Babafemi Ojudu, a former senator of Ekiti Central, has asserted that bribery for lucrative appointments and budget inflation are commonplace in Nigeria and have remained prevalent across administrations, amid accusations that President Bola Tinubu’s chief of staff, Femi Gbajabiamila, received a N400 million bribe to appoint a council chief.

“I always knew that one day the truth about bribery for public appointments would begin to surface,” said Mr Ojudu, who was a senator between 2011 and 2015. “It has survived across administrations. People have reportedly paid staggering sums to secure appointments. Others have paid simply to gain access to the corridors of power.”

Mr Ojudu’s statement comes amid a bribery claim by Adeniyi Adeyemi, director-general of the controversial Presidential Foreign Intervention Promotion Council, that Mr Gbajabiamila demanded a N600 million bribe, with N400 million paid through a proxy.

“Agencies and ministries have, in some cases, allegedly had to make payments to secure inflated budgetary allocations,” added the former lawmaker in a LinkedIn post last week.

Mr Ojudu, 65,  held that an independent probe of the Appropriations and Public Accounts Committees in the National Assembly would open a can of worms and unearth “revelations that would shake even a people who now seem almost impossible to shock.”

As a former senator, Mr Ojudu was familiar with the inner workings of government, and his statement appears to lend credence to long-held concerns about bribery and budget racketeering, depriving the nation of the services of brilliant individuals employed on merit.

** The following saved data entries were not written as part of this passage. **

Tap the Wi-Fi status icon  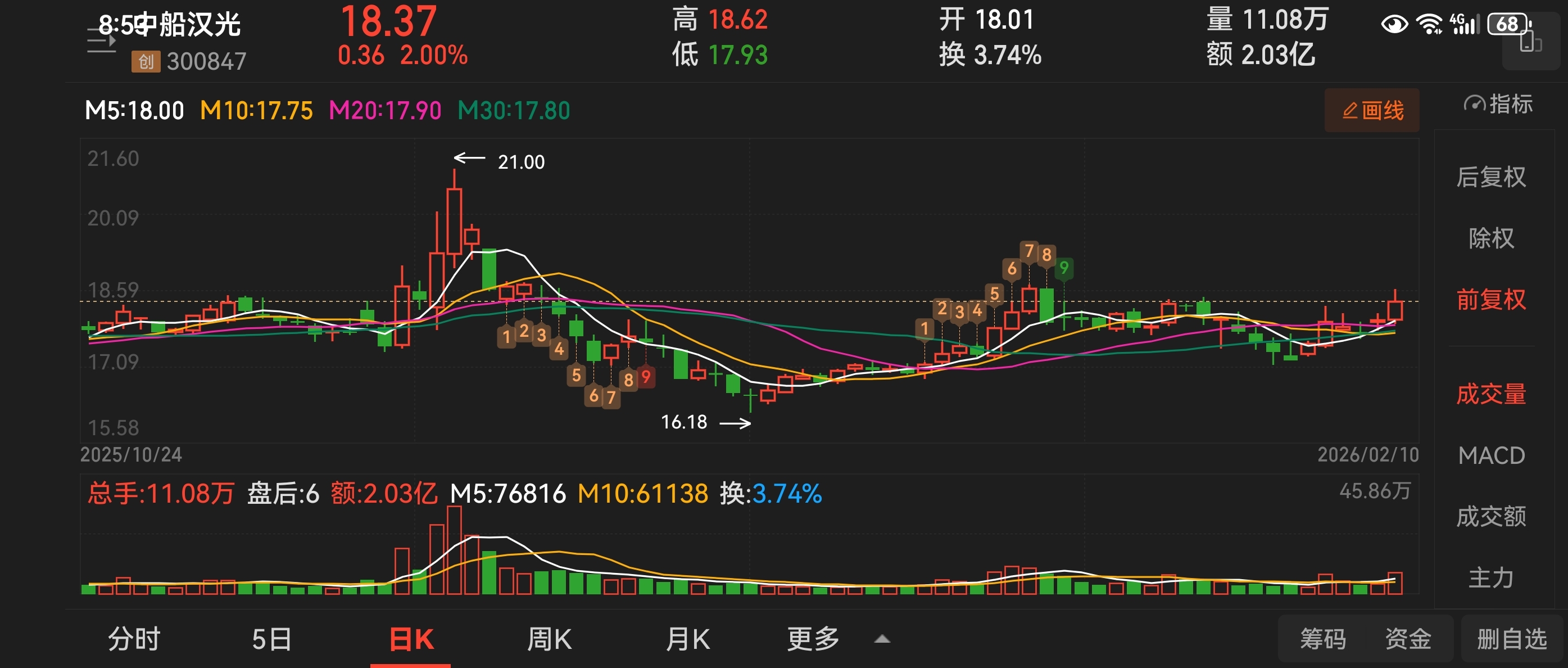(x=1428, y=24)
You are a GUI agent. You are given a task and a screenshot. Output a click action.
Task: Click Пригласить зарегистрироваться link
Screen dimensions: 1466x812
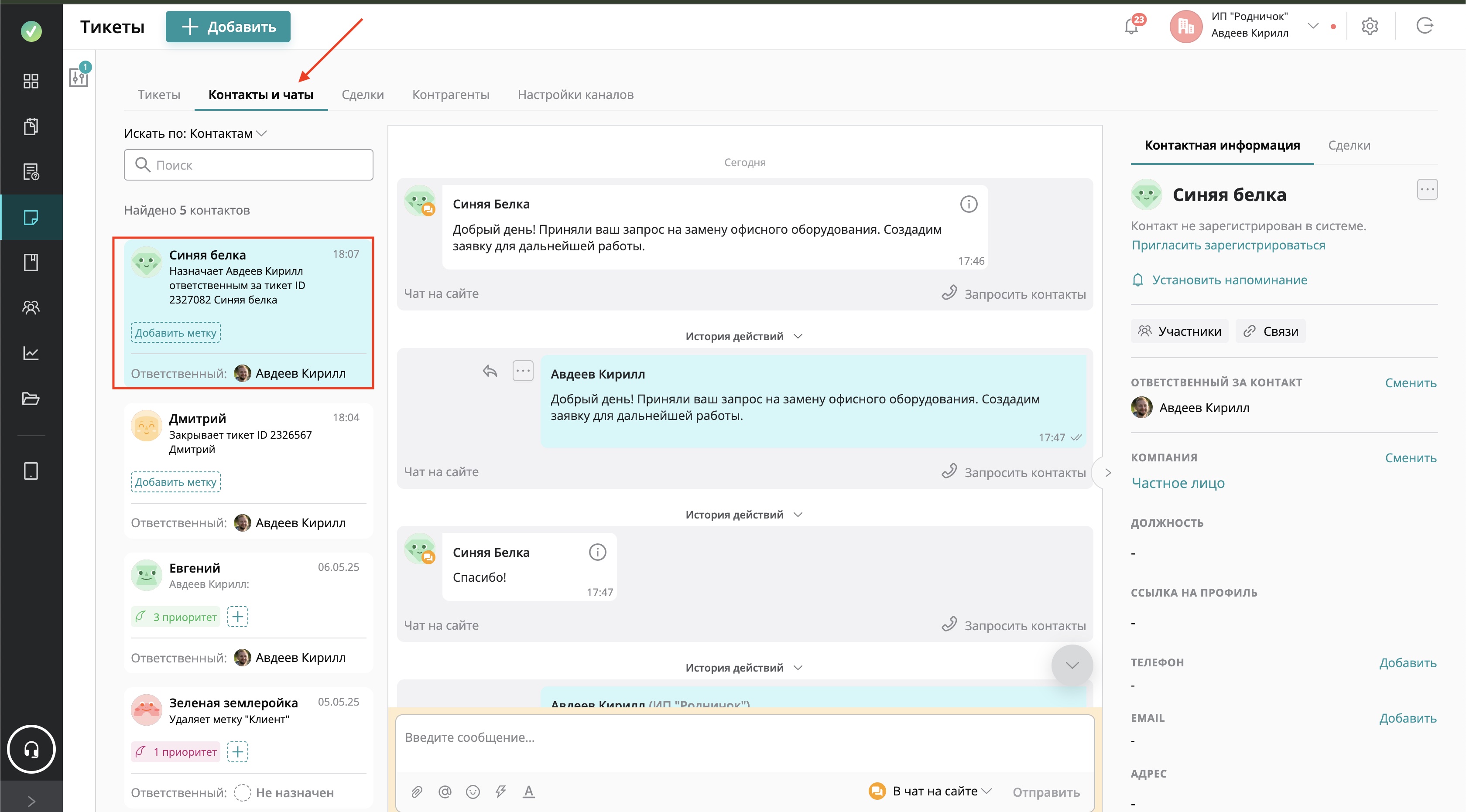(1228, 245)
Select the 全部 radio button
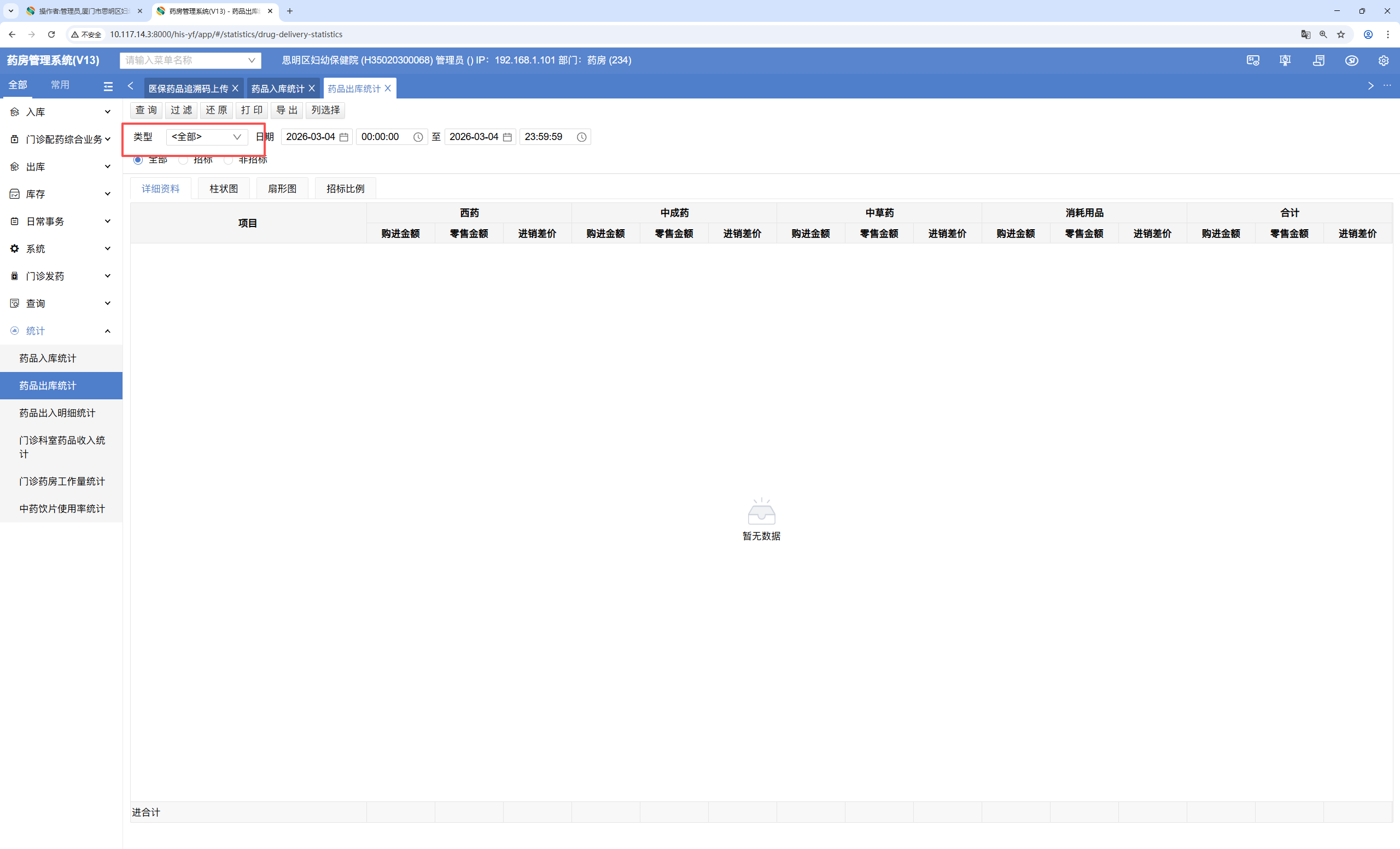The height and width of the screenshot is (849, 1400). (x=138, y=160)
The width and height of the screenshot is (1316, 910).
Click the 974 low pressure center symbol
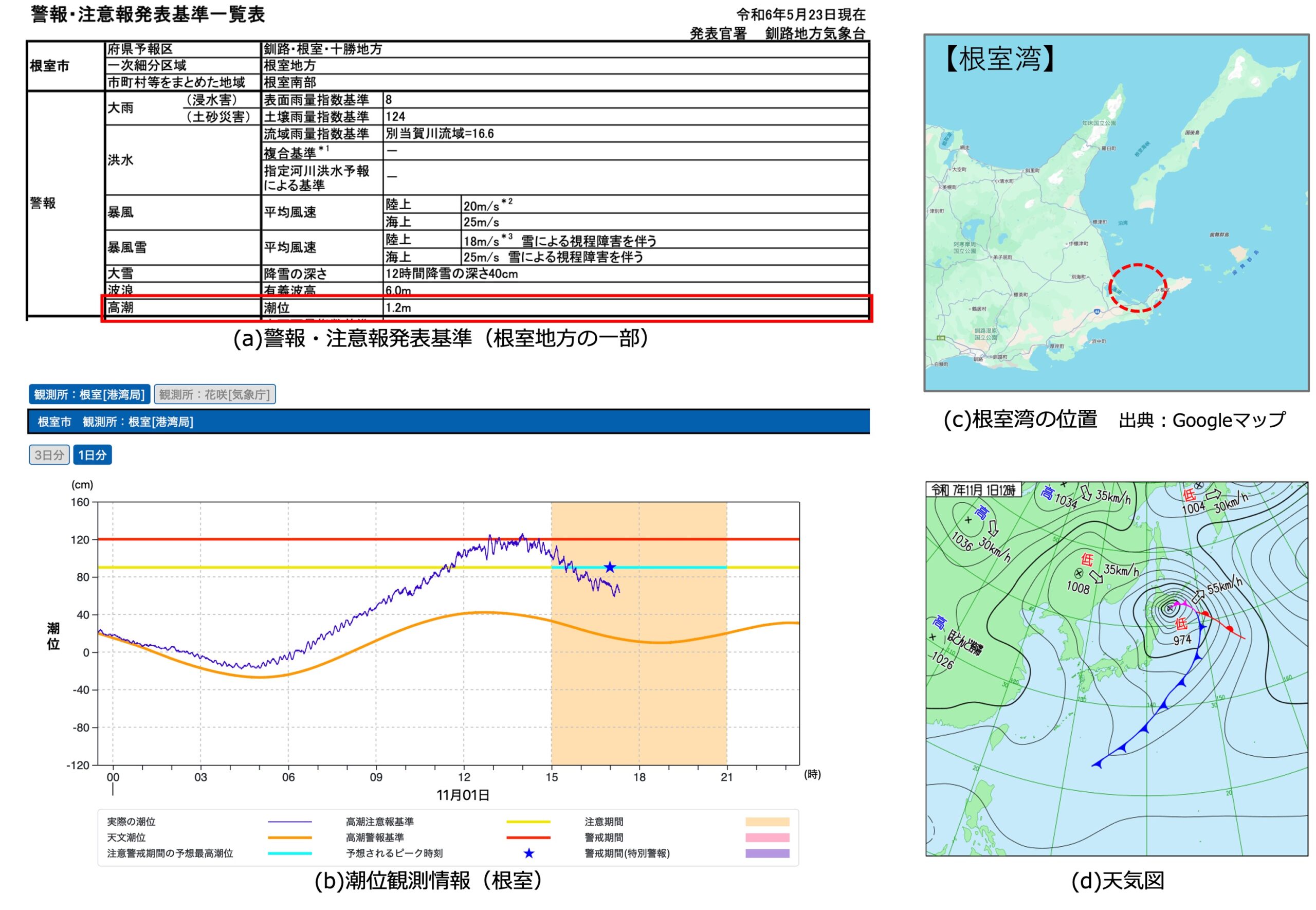[1169, 608]
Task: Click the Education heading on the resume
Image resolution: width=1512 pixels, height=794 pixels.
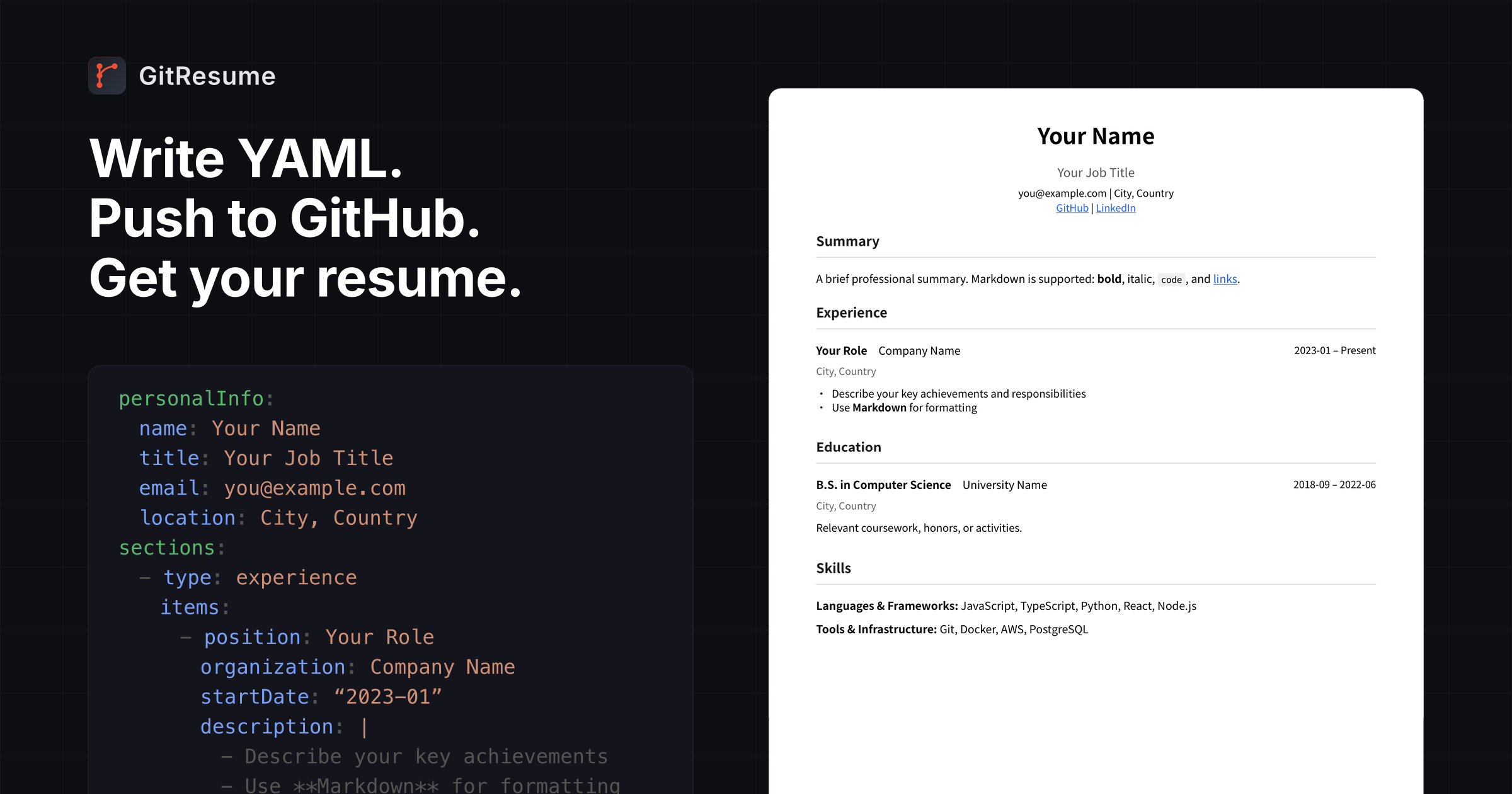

According to him, the majority of persons deemed patriots and messiahs are beneficiaries of a corrupt system who have, in some cases, become political celebrities and highly respected members of society.

“The tragedy is that many of those who profit from this broken system walk among us as respected figures—celebrated for their wealth, courted for higher office, and praised as patriots and messiahs,” Mr Ojudu explained. “No amount of influence can permanently bury the truth. No office is high enough to escape accountability forever.”